3. according to the Dynamic Weights of above-mentioned each node and the cluster t of prediction thereof _n+ Δ t load constantly, the load that can reasonably distribute each node, thus according to the loading condition of each node, distribute dynamically corresponding power consumption, reach energy-conservation purpose.

The above is the preferred embodiments of the present invention only, is not limited to the present invention, and for a person skilled in the art, the present invention can have various modifications and variations.Within the spirit and principles in the present invention all, any modification of doing, be equal to replacement, improvement etc., all should be included within protection scope of the present invention.

Claims

1. a multicomputer system is characterized in that, comprising:

A plurality of working groups, each in the described working group all comprises a plurality of units according to predetermined policy,

Wherein, in described a plurality of unit each all reports power consumption information and the load information of self to affiliated working group with predetermined collection period, wherein, described load information comprises cpu busy percentage, cpu frequency, memory usage, bandwidth availability ratio, magnetic disc i/o rate of people logging in;

Wherein, described working group distributes to a plurality of units that it comprises according to described power consumption information and described load information with energy resource, and, described working group has the dynamic resource pond, when a unit generation load changing in described a plurality of units, a described unit uses the energy resource in the described dynamic resource pond

And wherein, the load when described working group predicts next described predetermined collection period according to described power consumption information and described load information is used for carrying out energy resource and distributes, and wherein, described prediction comprises:

Step 1, calculating connects the first output error of the network of described multicomputer system;

Step 2 is once trained, and utilizes learning rate to calculate the second output error of weights, threshold value and the described network after the training of described network;

Step 3 when the ratio of described the second output error and described the first output error during greater than predefined parameter, reduces step-length of described learning rate, otherwise increases step-length of described learning rate;

Step 4 is returned step 2, until the ratio of described the second output error and described the first output error is less than described predefined parameter.
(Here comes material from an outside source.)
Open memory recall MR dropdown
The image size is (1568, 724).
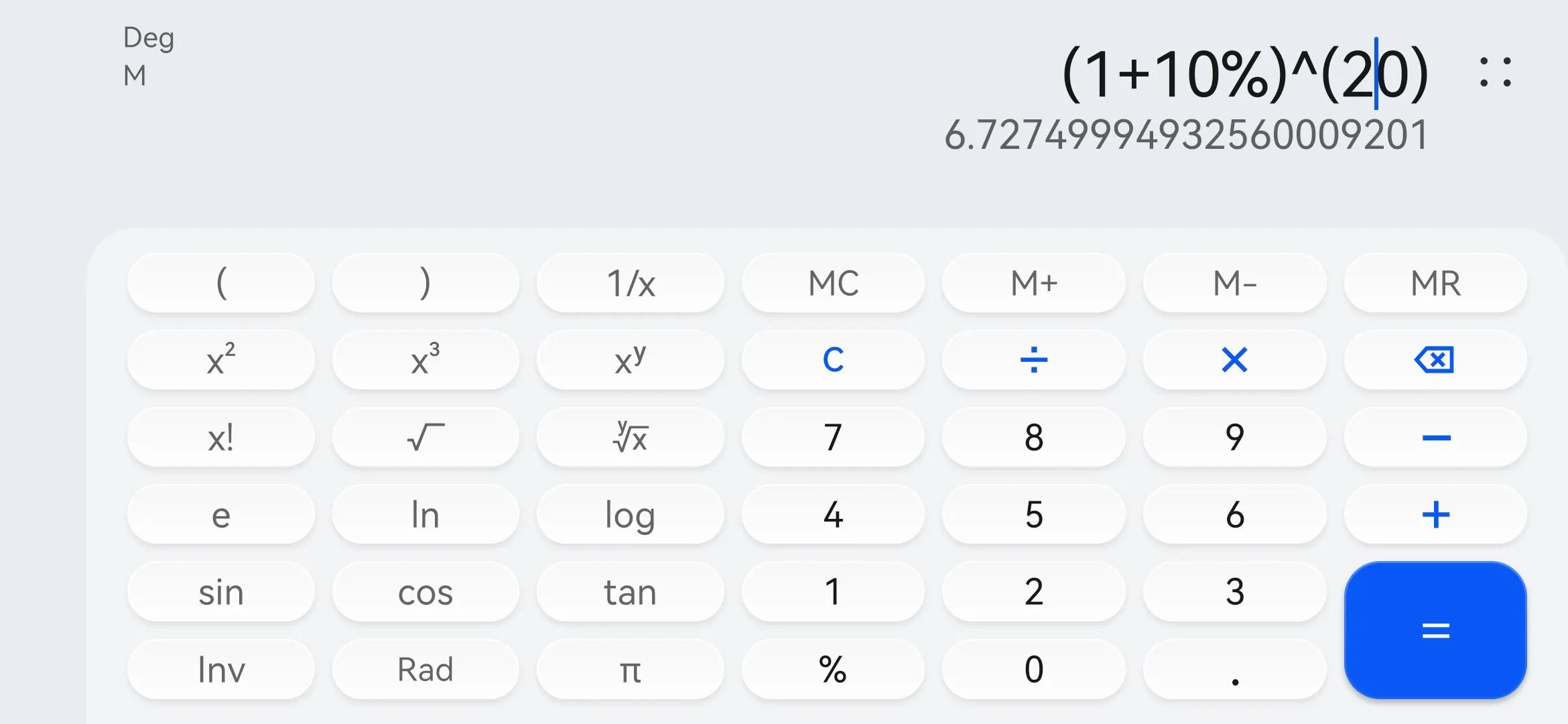(1436, 283)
2. system according to claim 1 is characterized in that, described predetermined policy is that the unit of carrying out same business is in same working group.

3. system according to claim 1 is characterized in that, calculates described weights with following formula:

Wherein, A ₁Corresponding to described cpu busy percentage (t _n) constant factor, A ₂Corresponding to described memory usage (t _n) constant factor, A ₃Corresponding to described bandwidth availability ratio (t _n) constant factor, and A ₄Corresponding to described magnetic disc i/o rate of people logging in (t _n) constant factor.

4. system according to claim 1, it is characterized in that, resource in the described dynamic resource pond is quantified as preset power, and when a described unit used energy resource in the described dynamic resource pond, a described unit reported service time to the working group under it.

5. system according to claim 4 is characterized in that, when arrived in described service time, the described unit of working group's order under the described unit was returned described energy resource.

6. system according to claim 4, it is characterized in that, when arrive in described service time, working group under the described unit inquires whether a described unit returns described energy resource, if a described unit need to be selected, then continue to use described energy resource, otherwise return described energy resource.

7. system according to claim 1 is characterized in that, when the energy resource in the described dynamic resource pond was inadequate, described working group locked described dynamic resource pond.